**TEXT TO READ**
::::::::::
So the difference is people that wanna lead, and that's an activity. It's a verb. People that wanna lead can do it with intention, must do it with intention. Because, really, what leading is is about creating a compelling future that pulls others to work to do the work required to realize it. And it's about having that future being very heartfelt for them so that any, quote, unquote, problem doesn't throw things off course. It's merely a bump in the road. And problems don't get in the way when you want something deeply, when it connects in here to your heart, when it's something meaningful for you that pulls you out of bed in the morning. Problems don't matter because you'll go around, over, or through them.

Perry Maughmer [:

You've you know people like this. Maybe you are one of these people. And you also know people that are somewhere along that spectrum other than where you are, where any problem becomes insurmountable and a reason to stop. And as leaders in organizations, we often get challenged because, we see a lot of that in an organization. And and the reality becomes, instead of leaning into that person and figuring out what's quote, unquote wrong with them, why they're not working harder, maybe we should step back and say, was the vision compelling enough? Is the vision connected to them? Did they connect to the vision? Because if that happens, Katie bar the door. Man, you're you're gonna go. People are gonna go. They're you're gonna have to keep up with them.

Perry Maughmer [:

They're gonna run till tackled. Right? And that's why being, part of who I am and part of what I preach most of the time is relentlessness. And and the reason relentlessness kind of resonates with me is because it it is a state of mind. It's a state of mind that can give you the strength to achieve, to survive, to overcome, to be strong when others aren't. It means craving the end result so intensely, the work becomes irrelevant. So think about that. Craving the end result so intensely, the work becomes irrelevant. It doesn't matter what I have to do to get it.

Perry Maughmer [:

I'll do whatever. A lot of you can connect to this. You understand what I'm talking about. It doesn't matter. It doesn't matter what your title is. It doesn't matter what job's put in front of you. It doesn't matter what somebody says needs to be done. It's like, okay.

Perry Maughmer [:

Put it on the list. That's the mindset. Over, under, through, around. Doesn't matter. No obstacle big enough. That's relentless. Right? My favorite definition of relentless is just oppressively constant. If you're if if you are oppressively constant, it's just that methodical, and I know you'll probably hear this as the it's that that bass tone, that beat of you just don't go away.

Perry Maughmer [:

It's just methodical, constant, trot you know, you just trudge. It doesn't matter. You just won't stop. Nothing can stop you. I think that's really why, zombie movies took off. That's one of the psychological issues of zombie movies. It's that that's why it creates so much anxiety for people to watch those. There's a whole psychology behind it.

Perry Maughmer [:

A part of it is they're just they're relentless. Like, they never stop. They just they don't go fast. They're not running, which is really funny. Right? When you watch movies, like, well, you could just outrun them because they're they're obviously not very fast, but it's this. They never stop. They are by definition relentless. So I digressed a little bit, but, you know and and we can only hope to do this.
::::::::::
**REQUIREMENTS**
A – In the talk on leadership and relentlessness, what is the speaker's favorite definition of relentless?
B – Summarize the talk on leadership and relentlessness in two sentences.
C – Retype the talk on leadership and relentlessness from "You've you know" to "up with them.".

**GIVEN RECORDS**
::::::::::
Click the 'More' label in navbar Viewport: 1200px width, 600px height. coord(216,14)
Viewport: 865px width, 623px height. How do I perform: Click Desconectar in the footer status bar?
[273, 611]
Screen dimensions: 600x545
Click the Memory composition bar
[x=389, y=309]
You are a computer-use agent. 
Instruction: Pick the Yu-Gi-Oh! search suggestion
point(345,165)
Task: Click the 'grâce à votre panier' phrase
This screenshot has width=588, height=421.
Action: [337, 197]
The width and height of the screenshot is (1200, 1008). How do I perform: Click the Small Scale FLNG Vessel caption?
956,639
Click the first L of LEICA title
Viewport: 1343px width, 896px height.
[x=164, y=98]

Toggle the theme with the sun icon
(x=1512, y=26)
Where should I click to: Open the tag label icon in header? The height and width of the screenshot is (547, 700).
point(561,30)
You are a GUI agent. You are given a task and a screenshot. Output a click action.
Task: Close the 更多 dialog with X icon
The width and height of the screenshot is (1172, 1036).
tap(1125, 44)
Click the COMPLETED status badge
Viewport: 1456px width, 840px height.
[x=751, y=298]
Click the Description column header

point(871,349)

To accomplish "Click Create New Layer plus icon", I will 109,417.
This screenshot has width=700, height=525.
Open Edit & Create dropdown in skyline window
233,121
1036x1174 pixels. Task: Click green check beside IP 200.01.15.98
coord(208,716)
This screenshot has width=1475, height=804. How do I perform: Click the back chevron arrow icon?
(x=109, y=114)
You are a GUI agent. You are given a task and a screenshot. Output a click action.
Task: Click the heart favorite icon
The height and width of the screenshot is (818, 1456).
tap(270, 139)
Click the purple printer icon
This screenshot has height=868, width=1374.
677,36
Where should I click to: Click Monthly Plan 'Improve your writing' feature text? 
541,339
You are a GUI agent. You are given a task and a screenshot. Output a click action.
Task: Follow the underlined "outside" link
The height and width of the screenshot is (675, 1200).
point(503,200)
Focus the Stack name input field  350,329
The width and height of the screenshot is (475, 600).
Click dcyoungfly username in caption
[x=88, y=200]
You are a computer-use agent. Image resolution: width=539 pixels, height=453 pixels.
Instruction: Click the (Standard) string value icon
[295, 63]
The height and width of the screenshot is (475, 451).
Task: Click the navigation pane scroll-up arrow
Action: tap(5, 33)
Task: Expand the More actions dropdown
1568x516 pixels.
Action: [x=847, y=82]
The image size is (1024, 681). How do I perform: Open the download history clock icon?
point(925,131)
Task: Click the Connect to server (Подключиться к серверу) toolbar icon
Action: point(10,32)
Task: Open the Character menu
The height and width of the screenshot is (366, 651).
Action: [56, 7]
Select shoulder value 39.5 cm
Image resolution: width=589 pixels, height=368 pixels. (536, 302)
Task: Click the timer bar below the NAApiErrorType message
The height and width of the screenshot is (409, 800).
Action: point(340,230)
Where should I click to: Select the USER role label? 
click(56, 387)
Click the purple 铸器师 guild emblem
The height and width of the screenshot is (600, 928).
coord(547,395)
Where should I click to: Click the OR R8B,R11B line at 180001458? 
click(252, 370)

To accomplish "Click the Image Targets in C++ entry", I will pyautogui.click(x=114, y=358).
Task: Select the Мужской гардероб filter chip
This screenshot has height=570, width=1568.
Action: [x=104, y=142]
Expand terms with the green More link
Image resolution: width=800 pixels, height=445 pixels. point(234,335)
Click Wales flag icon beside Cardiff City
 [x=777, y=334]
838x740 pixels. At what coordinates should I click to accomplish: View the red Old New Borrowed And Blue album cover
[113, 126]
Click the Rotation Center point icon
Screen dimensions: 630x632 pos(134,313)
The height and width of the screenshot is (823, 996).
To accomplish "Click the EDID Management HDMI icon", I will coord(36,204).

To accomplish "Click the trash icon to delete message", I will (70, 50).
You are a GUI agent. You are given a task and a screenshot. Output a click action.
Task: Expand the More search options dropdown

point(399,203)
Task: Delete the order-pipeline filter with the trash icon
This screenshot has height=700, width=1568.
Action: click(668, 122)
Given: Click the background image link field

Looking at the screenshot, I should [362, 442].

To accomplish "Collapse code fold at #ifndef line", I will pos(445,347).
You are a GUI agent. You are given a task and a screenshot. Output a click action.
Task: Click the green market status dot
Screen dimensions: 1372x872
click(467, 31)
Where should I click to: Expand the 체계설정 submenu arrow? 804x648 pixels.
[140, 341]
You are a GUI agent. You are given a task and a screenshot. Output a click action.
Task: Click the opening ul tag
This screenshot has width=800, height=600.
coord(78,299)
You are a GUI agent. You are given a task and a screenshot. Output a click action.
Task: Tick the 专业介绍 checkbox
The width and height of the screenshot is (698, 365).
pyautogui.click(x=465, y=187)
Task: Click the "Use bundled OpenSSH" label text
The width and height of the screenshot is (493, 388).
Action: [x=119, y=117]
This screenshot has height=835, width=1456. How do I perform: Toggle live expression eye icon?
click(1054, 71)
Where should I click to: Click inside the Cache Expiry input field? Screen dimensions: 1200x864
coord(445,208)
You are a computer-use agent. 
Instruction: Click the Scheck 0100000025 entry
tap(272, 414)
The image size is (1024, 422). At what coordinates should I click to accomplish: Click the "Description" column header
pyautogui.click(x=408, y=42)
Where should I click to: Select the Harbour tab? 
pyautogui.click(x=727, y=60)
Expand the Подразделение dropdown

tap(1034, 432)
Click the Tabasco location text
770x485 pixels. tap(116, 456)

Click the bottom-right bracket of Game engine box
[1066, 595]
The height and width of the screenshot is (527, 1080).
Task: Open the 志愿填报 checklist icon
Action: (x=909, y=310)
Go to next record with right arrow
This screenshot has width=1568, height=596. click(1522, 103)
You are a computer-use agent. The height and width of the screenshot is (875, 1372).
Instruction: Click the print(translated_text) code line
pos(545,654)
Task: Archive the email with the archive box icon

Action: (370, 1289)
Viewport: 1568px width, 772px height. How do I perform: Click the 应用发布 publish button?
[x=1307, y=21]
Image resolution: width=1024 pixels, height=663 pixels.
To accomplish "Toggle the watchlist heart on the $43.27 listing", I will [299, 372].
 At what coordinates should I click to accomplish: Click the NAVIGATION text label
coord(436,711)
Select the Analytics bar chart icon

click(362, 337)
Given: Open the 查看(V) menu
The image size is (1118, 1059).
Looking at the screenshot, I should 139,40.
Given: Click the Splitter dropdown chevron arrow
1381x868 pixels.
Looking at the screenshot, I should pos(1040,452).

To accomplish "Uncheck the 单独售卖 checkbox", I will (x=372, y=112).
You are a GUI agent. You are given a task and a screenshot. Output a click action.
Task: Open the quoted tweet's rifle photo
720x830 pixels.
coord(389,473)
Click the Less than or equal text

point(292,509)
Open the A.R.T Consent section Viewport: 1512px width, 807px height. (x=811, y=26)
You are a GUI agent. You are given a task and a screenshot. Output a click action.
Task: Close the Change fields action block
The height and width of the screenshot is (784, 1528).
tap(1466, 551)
::::::::::
**RESPONSES PER TASK**
A – Oppressively constant.

B – Leading is an activity done with intention: it creates a compelling, heartfelt future that pulls others to do the required work, so problems become mere bumps in the road. The speaker preaches relentlessness, a state of mind of craving the end result so intensely that the work becomes irrelevant, and favors defining it as being oppressively constant.

C –
You've you know people like this. Maybe you are one of these people. And you also know people that are somewhere along that spectrum other than where you are, where any problem becomes insurmountable and a reason to stop. And as leaders in organizations, we often get challenged because, we see a lot of that in an organization. And and the reality becomes, instead of leaning into that person and figuring out what's quote, unquote wrong with them, why they're not working harder, maybe we should step back and say, was the vision compelling enough? Is the vision connected to them? Did they connect to the vision? Because if that happens, Katie bar the door. Man, you're you're gonna go. People are gonna go. They're you're gonna have to keep up with them.